ВАШИ ЗАДАНИЯ:
• 1. Определите, согласуется ли с фрагментом о Ермолове каждое из утверждений (a), (b) и (c). На каждое ответьте «да» или «нет» и приведите дословную цитату из фрагмента, которая решает вопрос.
(a) Ермолов подал рапорт с просьбой уволить его в звании майора.
(b) После ответа Ермолова Аракчеев продолжил осмотр роты.
(c) За сражение при Голимине Ермолов получил орден Святого Владимира 3-й степени.
• 2. Перепишите дословно часть фрагмента о Ермолове, начиная со слов «И тут же Ермолов» и заканчивая словами «которые крайне утомлены.».

ФРАГМЕНТ ТЕКСТА:
'''
Ему пришлось всё начать сначала. Он отправляется в Вильно (Вильнюс).

И время будто бы замрёт. Он «сидит в подполковниках» уже более семи лет. Отчаявшись изменить судьбу и пытаясь обратить на себя внимание, он пишет рапорт с просьбой уволить его… майором!

Позже это станет его отличительным свойством: «Знаю свои недостатки! – признается он позже другу Закревскому. – Иногда, чтобы припомнить о себе, выпускаю странные бумаги и приказы, на которые другие не решаются пуститься».

Странный рапорт подполковника не мог не обратить на себя внимания. Им заинтересовался сам граф Аракчеев – инспектор всей российской артиллерии, доверенное лицо Александра I, и он «уговаривает» Ермолова остаться на службе, о чём тот, собственно, и мечтает!

И тут же Ермолов портит о себе впечатление. Аракчеев решает осмотреть его роту, только что вернувшуюся в город после продолжительного марша. Инспектора не интересует степень усталости людей и лошадей, что бесит Ермолова. Указав на ближайшую высоту, граф приказывет «занять» её и изготовиться к «бою». Когда задание выполнено, он спрашивает:

– Так ли, господин подполковник, поставлены орудия на случай наступления неприятеля?

Ермолов, едва сдерживаясь, отвечает:

– Я хотел лишь показать вашему сиятельству, как выдержаны мои лошади, которые крайне утомлены.

– Хорошо, – соглашается граф, – содержание лошадей в артиллерии весьма важно.

– Жаль, ваше сиятельство, что в артиллерии репу­тация офицеров часто зависит от скотов, – язвит Ермолов.

Взбешённый Аракчеев тотчас возвращается в город, а диалог, облечённый в форму исторического анекдота, становится известным всей стране.

Никто другой на месте Ермолова не рискнул бы так ответить столь высокому лицу – история и не знает аналогичных случаев; любой другой на месте Аракчеева сгнобил бы несдержанного на язык офицера. Но это были люди другой породы. Их обоих отличала честная и пламенная предан­ность к престолу и отечеству, проницательный природный ум, и за это они будут ценить друг друга долгие годы. А бесконечное самолюбие, самонадеянность и уверенность в своих действиях, которые присутствовали в них в равной мере, они выведут за рамки своих взаимоотношений…

Ермолов признается: «Служба льстит честолюбию и составляет главнейшее моё управление; все страсти покорены ей! Мне 24 года; исполнен усердия и доброй воли, здоровье всему противостоящее! Недостает войны. Счастье некогда мне благоприятствовало!»

«Недостаёт войны»… Счастье – не богатство, не семья и дети, а штурм Праги и Дербента.

Ермолова спасет… Наполеон. Франция нападет на союзника России – Австрию, и подполковника Ермолова отправят, наконец, на войну, где русская армия будет проигрывать сражение за сражением, в том числе, Аустерлиц, Фридланд. Однако за сражение под Аустерлицем Ермолова произведут, наконец, в полковники, за сражение при Голимине его наградят золотой шпагой с надписью «За храбрость», при Прейсиш-Эйлау – орденом Святого Владимира 3-й степени, а при Гейльсберге – алмазными знаками Святой Анны 2-го класса. Но главное – эта война сделает его имя известным, на него обратит внимание Кутузов, который выразит удивление, что отличный офицер, имевший два знака отличия времён Екатерины, девять лет сидит подполковником – почти небывалый случай при быстрых производствах тогдашнего времени!
'''
ИСХОДНЫЕ ДАННЫЕ:
'''
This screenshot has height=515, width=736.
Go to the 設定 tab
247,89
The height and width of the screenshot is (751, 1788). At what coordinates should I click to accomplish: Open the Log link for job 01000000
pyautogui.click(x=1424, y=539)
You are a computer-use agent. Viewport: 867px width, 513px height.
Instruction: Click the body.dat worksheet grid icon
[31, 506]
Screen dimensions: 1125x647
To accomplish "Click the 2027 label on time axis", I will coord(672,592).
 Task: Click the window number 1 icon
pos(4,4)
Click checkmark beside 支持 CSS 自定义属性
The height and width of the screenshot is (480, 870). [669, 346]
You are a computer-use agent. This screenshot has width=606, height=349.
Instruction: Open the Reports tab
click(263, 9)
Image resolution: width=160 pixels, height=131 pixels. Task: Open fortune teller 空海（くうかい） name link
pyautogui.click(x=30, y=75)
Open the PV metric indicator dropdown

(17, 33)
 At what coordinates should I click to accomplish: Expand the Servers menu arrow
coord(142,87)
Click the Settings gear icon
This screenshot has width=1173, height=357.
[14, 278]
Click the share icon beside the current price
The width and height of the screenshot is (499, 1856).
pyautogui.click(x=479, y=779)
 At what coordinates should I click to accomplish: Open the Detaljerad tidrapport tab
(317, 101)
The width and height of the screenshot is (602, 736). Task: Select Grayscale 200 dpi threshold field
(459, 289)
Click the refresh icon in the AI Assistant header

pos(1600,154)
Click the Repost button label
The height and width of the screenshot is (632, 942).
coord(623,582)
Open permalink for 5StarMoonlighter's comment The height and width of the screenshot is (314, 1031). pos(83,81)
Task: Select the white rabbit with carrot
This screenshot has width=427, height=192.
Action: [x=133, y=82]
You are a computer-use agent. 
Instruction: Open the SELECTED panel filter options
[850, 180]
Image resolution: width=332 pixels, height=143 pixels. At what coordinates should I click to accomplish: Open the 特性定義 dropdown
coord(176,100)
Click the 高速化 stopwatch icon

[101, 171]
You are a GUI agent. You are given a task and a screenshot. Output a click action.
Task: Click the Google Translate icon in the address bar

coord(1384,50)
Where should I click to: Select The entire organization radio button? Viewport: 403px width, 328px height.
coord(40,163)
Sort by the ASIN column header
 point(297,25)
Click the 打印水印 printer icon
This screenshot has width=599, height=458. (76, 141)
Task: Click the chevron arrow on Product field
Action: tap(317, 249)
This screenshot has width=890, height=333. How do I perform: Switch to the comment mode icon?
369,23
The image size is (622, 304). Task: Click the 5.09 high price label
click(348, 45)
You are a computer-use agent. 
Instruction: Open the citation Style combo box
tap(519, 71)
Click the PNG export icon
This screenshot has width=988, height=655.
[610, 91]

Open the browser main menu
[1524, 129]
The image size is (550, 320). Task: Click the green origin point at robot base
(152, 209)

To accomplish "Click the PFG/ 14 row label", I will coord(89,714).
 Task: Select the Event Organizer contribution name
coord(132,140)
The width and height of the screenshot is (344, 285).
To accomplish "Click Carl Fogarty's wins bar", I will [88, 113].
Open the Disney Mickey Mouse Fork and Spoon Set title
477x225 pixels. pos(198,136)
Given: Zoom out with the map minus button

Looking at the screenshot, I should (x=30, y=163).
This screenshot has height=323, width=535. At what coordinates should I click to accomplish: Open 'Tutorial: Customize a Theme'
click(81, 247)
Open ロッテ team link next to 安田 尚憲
'''
ОТВЕТЫ ПО ЗАДАНИЯМ:
• 1.
(a) Да: «он пишет рапорт с просьбой уволить его… майором!»
(b) Нет: «Взбешённый Аракчеев тотчас возвращается в город».
(c) Нет: «за сражение при Голимине его наградят золотой шпагой».

• 2.
И тут же Ермолов портит о себе впечатление. Аракчеев решает осмотреть его роту, только что вернувшуюся в город после продолжительного марша. Инспектора не интересует степень усталости людей и лошадей, что бесит Ермолова. Указав на ближайшую высоту, граф приказывет «занять» её и изготовиться к «бою». Когда задание выполнено, он спрашивает:

– Так ли, господин подполковник, поставлены орудия на случай наступления неприятеля?

Ермолов, едва сдерживаясь, отвечает:

– Я хотел лишь показать вашему сиятельству, как выдержаны мои лошади, которые крайне утомлены.